■ **Exercise objective**
Beginning at the line that contains "Image resolution: width=1512" and ending at the last line of the records below, retype each line exactly and add nothing.

== == ==

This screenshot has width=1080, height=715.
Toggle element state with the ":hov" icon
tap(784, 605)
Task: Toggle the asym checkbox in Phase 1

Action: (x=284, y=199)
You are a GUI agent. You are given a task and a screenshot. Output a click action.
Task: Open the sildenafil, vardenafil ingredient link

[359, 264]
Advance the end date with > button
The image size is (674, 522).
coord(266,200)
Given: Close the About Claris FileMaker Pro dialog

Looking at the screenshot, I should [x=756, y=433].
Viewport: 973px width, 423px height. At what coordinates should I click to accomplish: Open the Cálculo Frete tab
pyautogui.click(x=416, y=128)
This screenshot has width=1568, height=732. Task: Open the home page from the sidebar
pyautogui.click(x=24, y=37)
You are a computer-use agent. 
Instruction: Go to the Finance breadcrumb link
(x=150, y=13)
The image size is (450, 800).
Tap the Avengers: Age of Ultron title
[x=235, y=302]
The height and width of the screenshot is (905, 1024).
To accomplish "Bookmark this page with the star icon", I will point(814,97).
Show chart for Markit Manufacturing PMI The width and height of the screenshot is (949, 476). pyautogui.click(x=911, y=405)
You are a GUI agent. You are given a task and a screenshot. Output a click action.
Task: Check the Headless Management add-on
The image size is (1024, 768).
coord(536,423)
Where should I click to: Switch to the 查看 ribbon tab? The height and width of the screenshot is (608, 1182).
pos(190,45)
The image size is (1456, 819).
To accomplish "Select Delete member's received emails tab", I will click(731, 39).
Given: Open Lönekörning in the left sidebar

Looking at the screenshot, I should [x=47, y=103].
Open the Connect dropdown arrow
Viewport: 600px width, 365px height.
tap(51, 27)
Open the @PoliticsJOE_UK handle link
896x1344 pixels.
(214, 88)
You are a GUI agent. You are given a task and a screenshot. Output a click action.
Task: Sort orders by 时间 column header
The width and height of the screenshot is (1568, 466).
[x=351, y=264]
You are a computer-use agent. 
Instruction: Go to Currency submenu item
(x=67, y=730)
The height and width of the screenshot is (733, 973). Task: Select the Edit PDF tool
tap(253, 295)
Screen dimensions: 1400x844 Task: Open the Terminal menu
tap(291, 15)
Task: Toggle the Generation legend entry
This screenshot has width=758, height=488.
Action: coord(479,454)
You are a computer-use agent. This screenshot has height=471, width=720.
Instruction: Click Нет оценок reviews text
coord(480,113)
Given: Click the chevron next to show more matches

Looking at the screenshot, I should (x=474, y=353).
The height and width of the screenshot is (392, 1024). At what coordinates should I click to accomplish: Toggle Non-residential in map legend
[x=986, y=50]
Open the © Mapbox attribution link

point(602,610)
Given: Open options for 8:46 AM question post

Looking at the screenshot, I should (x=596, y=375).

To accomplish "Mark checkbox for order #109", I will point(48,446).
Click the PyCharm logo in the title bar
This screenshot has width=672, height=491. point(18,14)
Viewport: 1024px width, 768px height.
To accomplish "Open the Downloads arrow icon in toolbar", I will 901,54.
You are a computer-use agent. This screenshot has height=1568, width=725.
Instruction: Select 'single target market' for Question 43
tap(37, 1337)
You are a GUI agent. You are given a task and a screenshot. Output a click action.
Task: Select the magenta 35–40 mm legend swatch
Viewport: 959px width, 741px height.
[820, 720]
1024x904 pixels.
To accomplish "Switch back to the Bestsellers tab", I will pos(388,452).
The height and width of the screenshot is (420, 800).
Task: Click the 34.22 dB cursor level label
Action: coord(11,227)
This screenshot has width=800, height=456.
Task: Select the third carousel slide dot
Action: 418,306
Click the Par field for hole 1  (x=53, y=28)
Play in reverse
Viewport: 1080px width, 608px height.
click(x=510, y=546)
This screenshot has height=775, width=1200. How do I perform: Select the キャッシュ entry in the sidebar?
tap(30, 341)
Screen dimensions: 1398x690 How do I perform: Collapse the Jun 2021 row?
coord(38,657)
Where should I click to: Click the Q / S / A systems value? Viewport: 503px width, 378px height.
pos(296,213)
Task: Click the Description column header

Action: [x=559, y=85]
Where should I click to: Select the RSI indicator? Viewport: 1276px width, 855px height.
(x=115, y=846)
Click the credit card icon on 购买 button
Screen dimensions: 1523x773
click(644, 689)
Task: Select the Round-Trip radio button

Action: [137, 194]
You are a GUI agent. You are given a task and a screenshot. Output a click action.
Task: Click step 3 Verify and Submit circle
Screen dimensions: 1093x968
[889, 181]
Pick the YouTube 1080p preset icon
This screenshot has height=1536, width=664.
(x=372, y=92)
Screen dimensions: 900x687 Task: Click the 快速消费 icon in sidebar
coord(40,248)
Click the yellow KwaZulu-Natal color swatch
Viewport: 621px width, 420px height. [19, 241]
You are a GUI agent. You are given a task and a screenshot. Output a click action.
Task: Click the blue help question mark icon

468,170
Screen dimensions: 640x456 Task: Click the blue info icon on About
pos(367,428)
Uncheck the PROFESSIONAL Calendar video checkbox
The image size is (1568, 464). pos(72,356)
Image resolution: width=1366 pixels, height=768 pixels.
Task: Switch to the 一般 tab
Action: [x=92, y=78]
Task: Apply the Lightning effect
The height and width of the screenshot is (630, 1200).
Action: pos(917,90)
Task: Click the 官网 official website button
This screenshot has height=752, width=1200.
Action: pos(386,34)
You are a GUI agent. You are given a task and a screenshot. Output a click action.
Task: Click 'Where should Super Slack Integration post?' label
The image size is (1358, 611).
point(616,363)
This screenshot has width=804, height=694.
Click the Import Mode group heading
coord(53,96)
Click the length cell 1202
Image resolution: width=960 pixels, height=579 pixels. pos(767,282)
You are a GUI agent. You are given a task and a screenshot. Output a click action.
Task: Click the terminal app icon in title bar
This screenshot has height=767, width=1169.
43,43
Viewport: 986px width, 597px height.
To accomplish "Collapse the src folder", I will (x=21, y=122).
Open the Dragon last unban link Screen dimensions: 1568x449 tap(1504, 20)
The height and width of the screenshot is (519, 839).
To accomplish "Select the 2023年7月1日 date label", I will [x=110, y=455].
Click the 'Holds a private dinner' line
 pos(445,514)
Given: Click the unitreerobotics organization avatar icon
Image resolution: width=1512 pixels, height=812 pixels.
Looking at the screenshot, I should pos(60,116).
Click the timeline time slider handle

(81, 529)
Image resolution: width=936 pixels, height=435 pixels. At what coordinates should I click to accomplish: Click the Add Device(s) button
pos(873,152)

== == ==

■ **Task solution**
Image resolution: width=1512 pixels, height=812 pixels.
Looking at the screenshot, I should pos(60,116).
Click the timeline time slider handle

(81, 529)
Image resolution: width=936 pixels, height=435 pixels. At what coordinates should I click to accomplish: Click the Add Device(s) button
pos(873,152)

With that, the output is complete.